** Data under study follows **
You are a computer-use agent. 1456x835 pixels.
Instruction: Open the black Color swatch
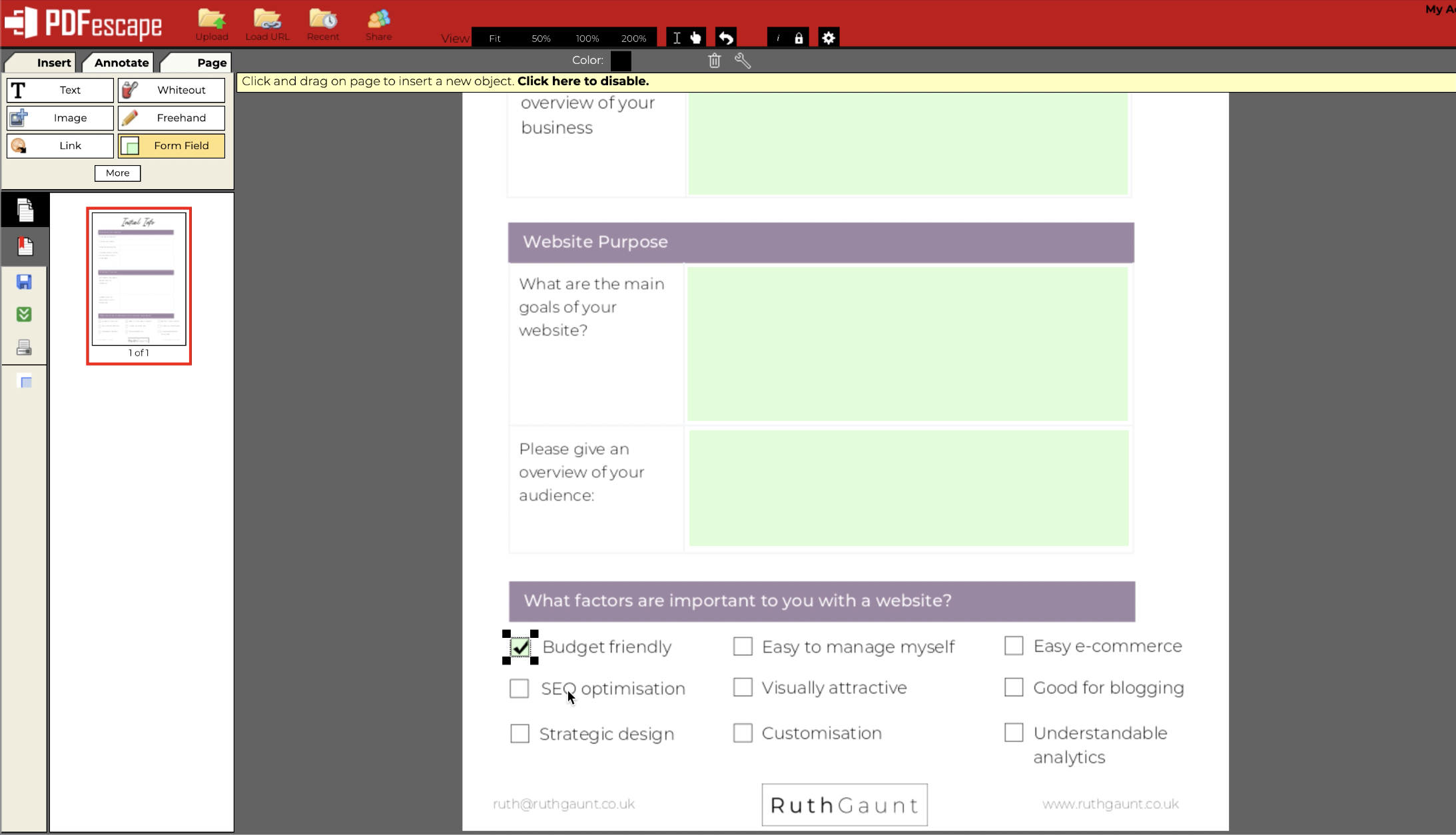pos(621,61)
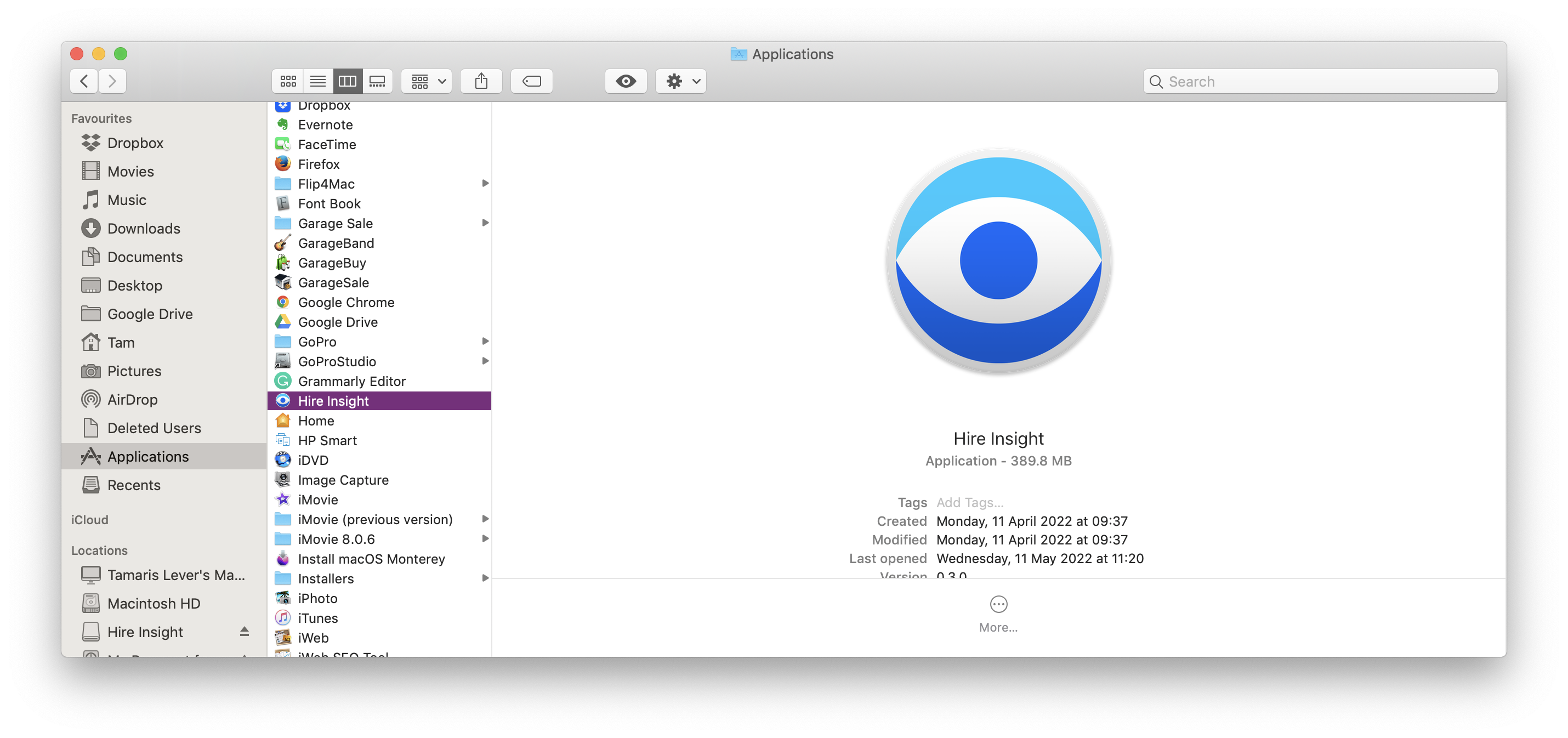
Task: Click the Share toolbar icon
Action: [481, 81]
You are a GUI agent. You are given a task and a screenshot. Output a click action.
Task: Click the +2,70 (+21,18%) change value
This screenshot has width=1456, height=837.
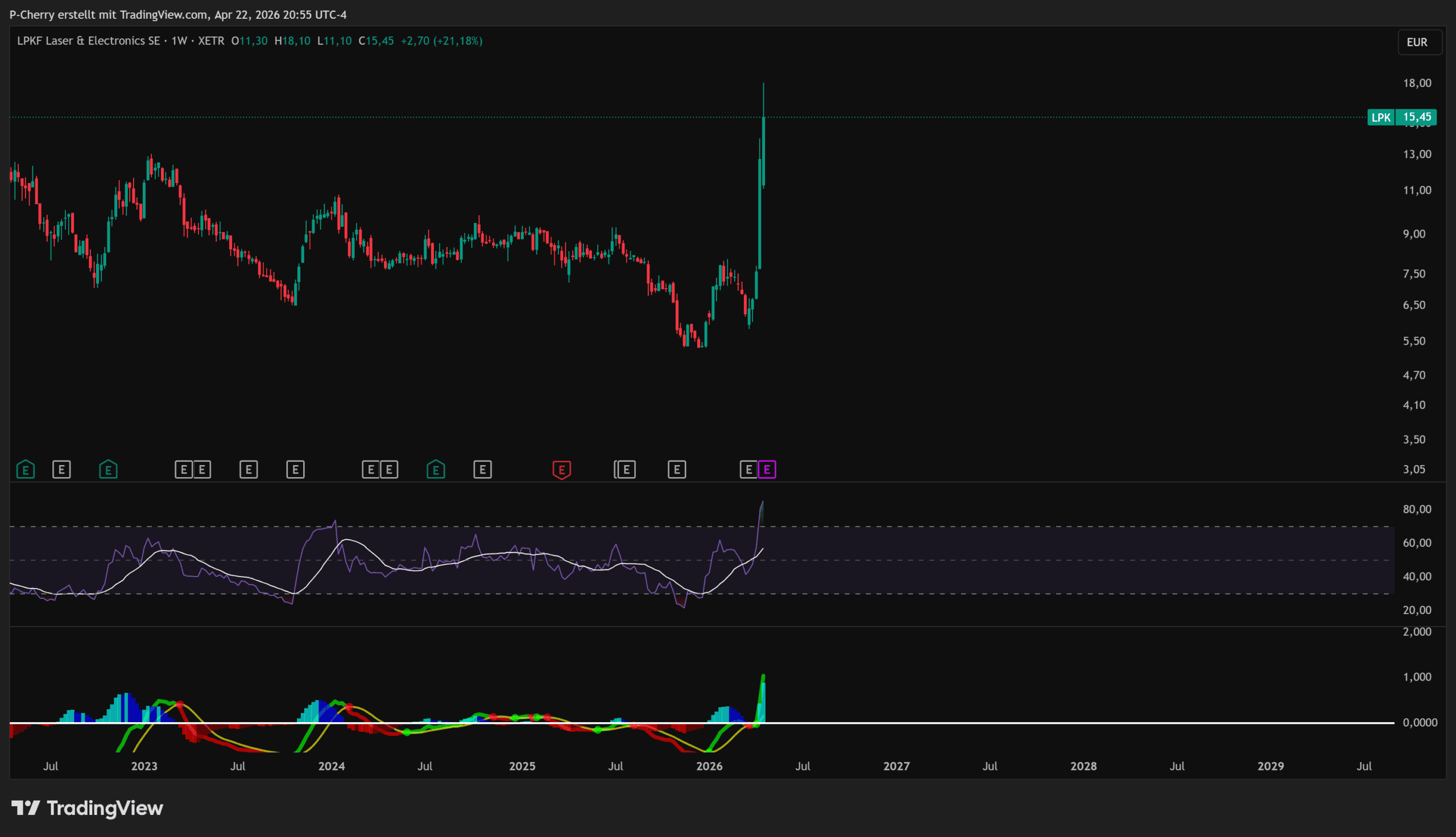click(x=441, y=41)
** End of Data under study **
** Data under study follows **
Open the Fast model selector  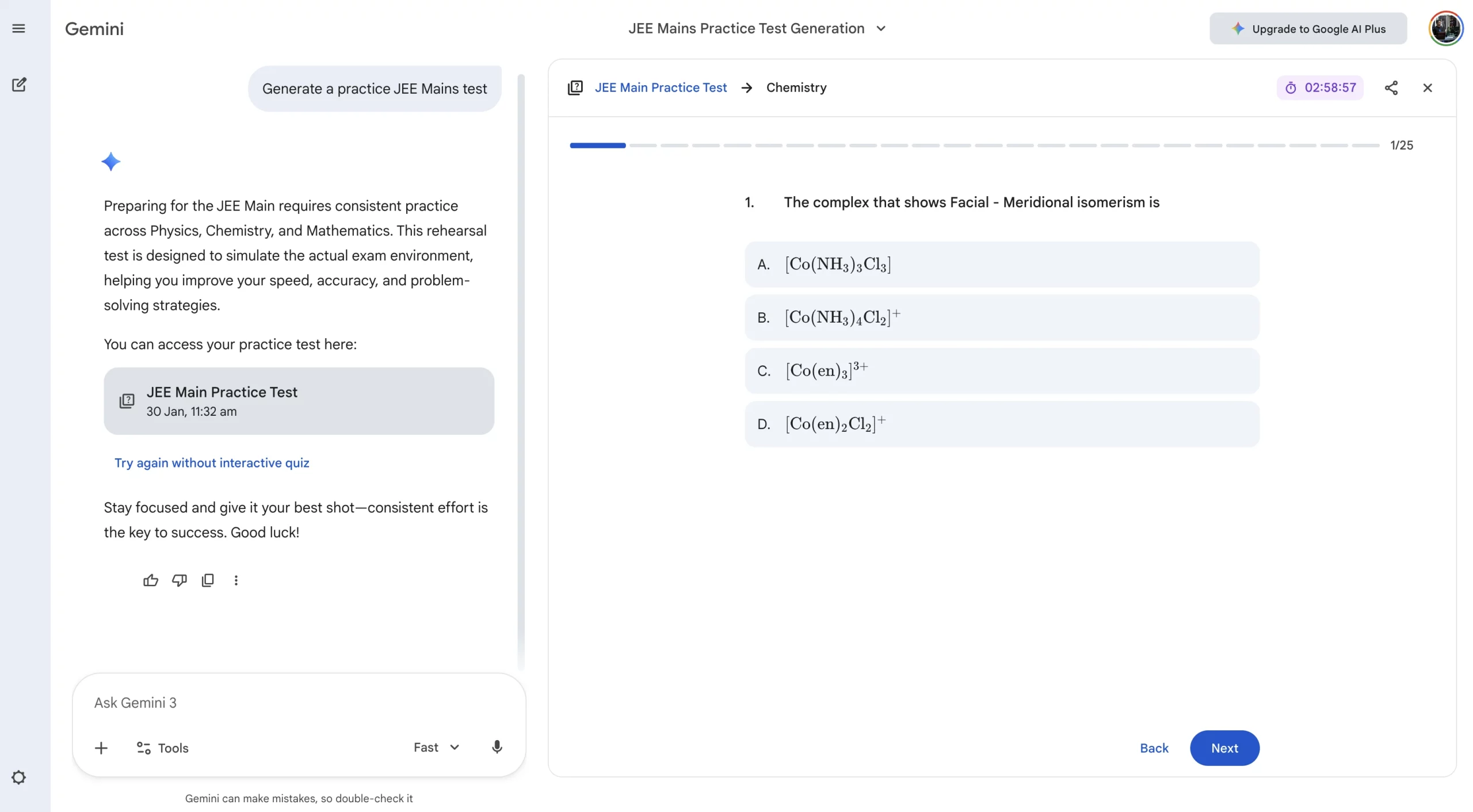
** End of Data under study **
** Data under study follows **
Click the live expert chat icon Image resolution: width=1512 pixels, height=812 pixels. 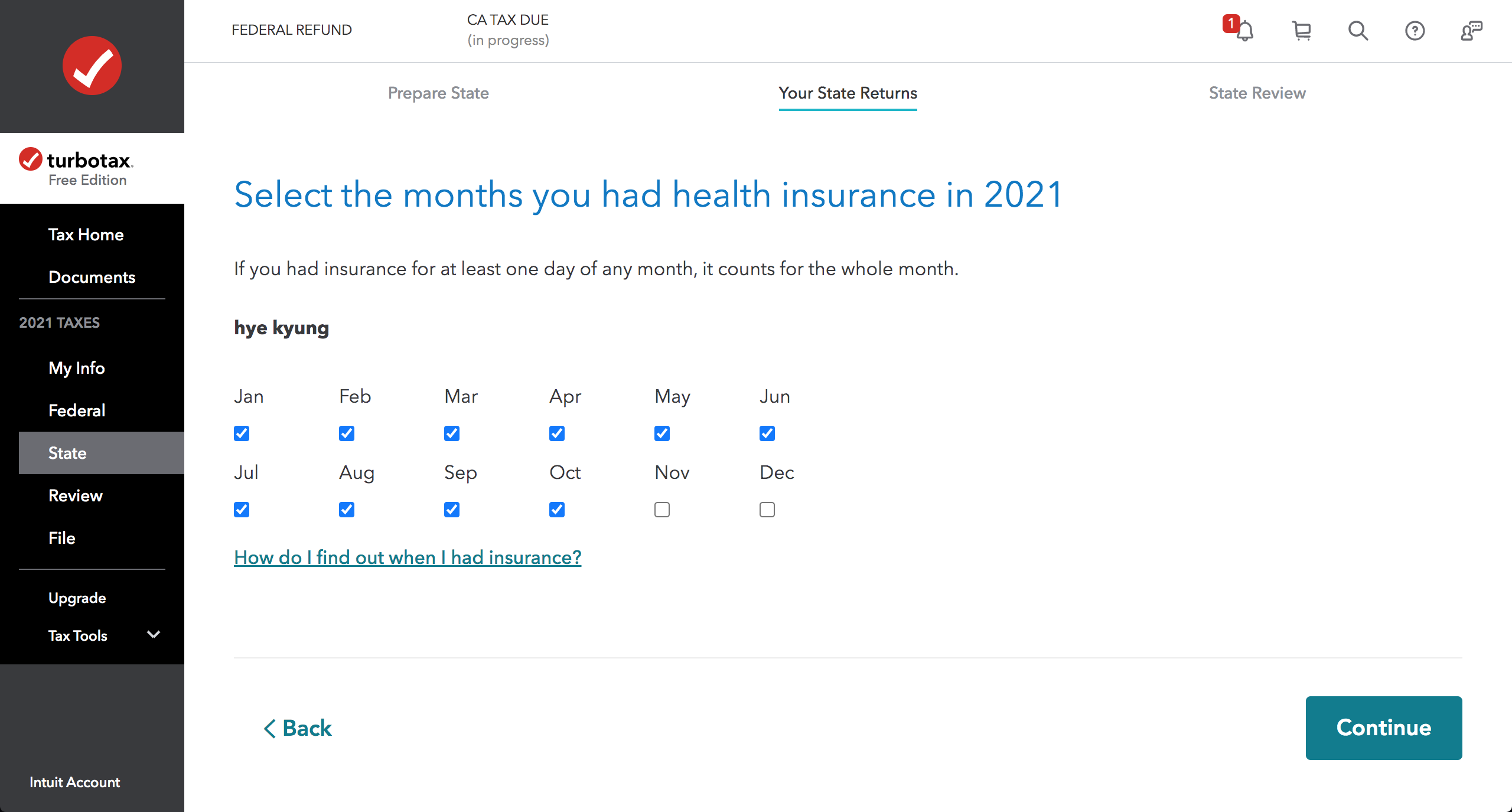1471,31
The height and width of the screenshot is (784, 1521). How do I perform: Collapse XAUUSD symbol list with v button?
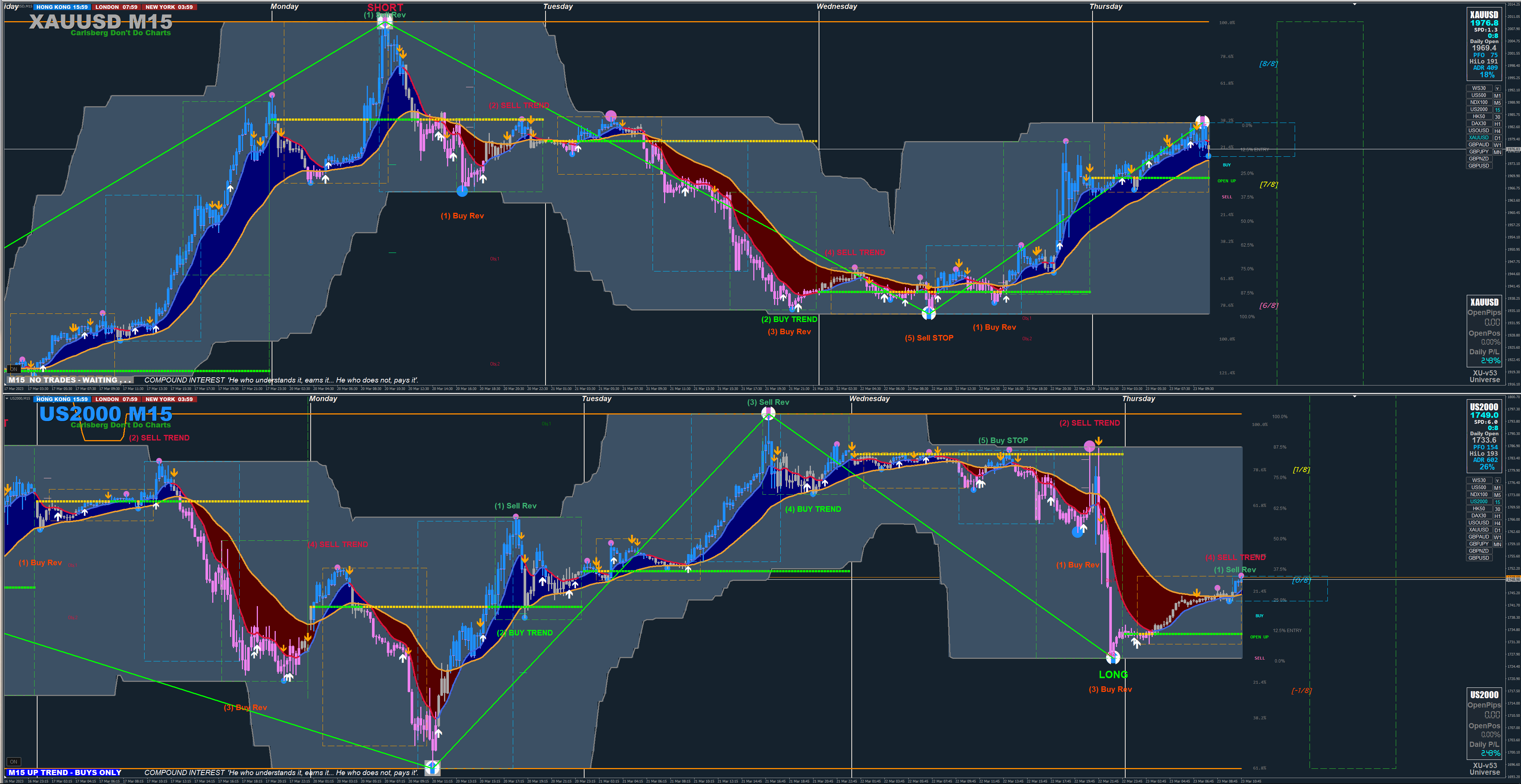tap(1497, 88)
** End of Data under study **
→ The problem
Looking at the listing above, which lines run from the one containing "You are a computer-use" through the one containing "You are a GUI"? Print exactly those, ends included, pictures excluded.

→ Solution to the problem
You are a computer-use agent. 1456x835 pixels.
Instruction: Open the black Color swatch
pos(621,61)
Task: Click the Share toolbar icon
Action: [481, 81]
You are a GUI agent. You are given a task and a screenshot. Output a click action.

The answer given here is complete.